Re: [RFC PATCH 1/1] mm/mremap: add MREMAP_MIRROR flag for existing mirroring functionality
From: Andrea Arcangeli
Date: Tue Jul 11 2017 - 19:31:40 EST
On Tue, Jul 11, 2017 at 02:57:38PM -0700, Mike Kravetz wrote:
> Well, the JVM has had a config option for the use of hugetlbfs for quite
> some time. I assume they have already had to deal with these issues.
Yes, the config tweak exists well before THP existed but in production
I know nobody who used it because as you start more processes you risk
running out of hugetlbfs reservation and in addition the reservation
"wastes memory" at times.
> What prompted this discussion is that they want the mremap mirroring/
> duplication functionality extended to support hugetlbfs. This is pretty
> straight forward. But, I wanted to have a discussion about whether the
> mremap(old_size == 0) functionality should be formally documented first.
Agreed.
> Do note that if you actually create/mount a hugetlbfs filesystem and
> use a fd in that filesystem you can get the desired functionality. However,
> they want to avoid this extra step if possible and use mmap(anon, hugetlb).
I see, I thought they needed to use the mremap on pure SHM because of
the there was no MAP_HUGETLB in the mmap flags of the use case.
> I'm guessing that if memfd_create supported hugetlbfs, that would also
> meet their needs. Any thoughts about extending memfd_create support to
> hugetlbfs? I can't think of any big issues. In fact, 'under the covers'
> there actually is a hugetlbfs file created for anon mappings. However,
> that is not exposed to the user.
Yes, that should fit fine as MFD_HUGETLB or similar.
> Yes, that is why I think it is a bug. Not that kernel is unstable, but
> rather the unintentional/unexpected result.
The most unexpected is the old mapping isn't wiped, at least it
doesn't seem to cause trouble to anon as move_page_tables is
nullified (old_end == old_addr so the loop never runs).
> > memfd_create doesn't have such issue, the new mmap MAP_PRIVATE will
> > get the file pages correctly after a new mmap (even if there were cows
> > in the old MAP_PRIVATE mmap).
> >
> >> One reason for the RFC was to determine if people thought we should:
> >> 1) Just document the existing old_size == 0 functionality
> >> 2) Create a more explicit interface such as a new mremap flag for this
> >> functionality
> >>
> >> I am waiting to see what direction people prefer before making any
> >> man page updates.
> >
> > I guess old_size == 0 would better be dropped if possible, if
> > memfd_create fits perfectly your needs as I supposed above. If it's
> > not dropped then it's not very far from allowing mmap of /proc/self/mm
> > again (removed around so far as 2.3.x?).
>
> Yes, in my google'ing it appears the first users of mremap(old_size == 0)

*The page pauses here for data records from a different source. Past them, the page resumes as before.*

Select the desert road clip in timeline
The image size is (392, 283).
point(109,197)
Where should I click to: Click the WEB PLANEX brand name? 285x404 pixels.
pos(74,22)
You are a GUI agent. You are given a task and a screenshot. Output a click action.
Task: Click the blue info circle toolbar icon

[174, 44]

> previously used mmap of /proc/self/mm.
>
> If memfd_create can be extended to support hugetlbfs, then I might suggest
> dropping the memfd_create(old_size == 0) support. Just a thought.

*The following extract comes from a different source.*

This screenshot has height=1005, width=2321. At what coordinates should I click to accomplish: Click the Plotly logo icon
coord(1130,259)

memfd_create interface sounds more robust than this mremap trick,
they would have to deal with one more fd that's all.
old_len == 0 by nullifying move_page_tables will cause not harm to
anon pages however the place where we would drop the vma is do_munmap
here:
if (vm_flags & VM_ACCOUNT) {
vma->vm_flags &= ~VM_ACCOUNT;
excess = vma->vm_end - vma->vm_start - old_len;
[..]
if (do_munmap(mm, old_addr, old_len, uf_unmap) < 0) {
/* OOM: unable to split vma, just get accounts right */
vm_unacct_memory(excess >> PAGE_SHIFT);
excess = 0;
}
It looks like a split_vma allocation failure can leave the old vma
around in a equal way to old_len == 0 (but in such case all anon
payload will have been moved to the new vma). That also seems safe as
far as the kernel is concerned but it could cause userland failure if
you depend on SIGSEGV to trigger later on the original vma you thought
was implicitly munmapped (and in MAP_SHARED case it could even lead to
unexpected file corruption instead of an expected SIGSEGV). If nobody
ever depends on whatever is left on the old vma it's ok, but it could
still leave file handle pinned unexpectedly if it's not anon.
The other issue of the old_len = 0 trick is that will unexpectedly
wipe the VM_ACCOUNT from the original vma as side effect of the above,
but it'd only be noticeable if you care about strict accounting. So
there is at least such one glitch in it.
Thanks,
Andrea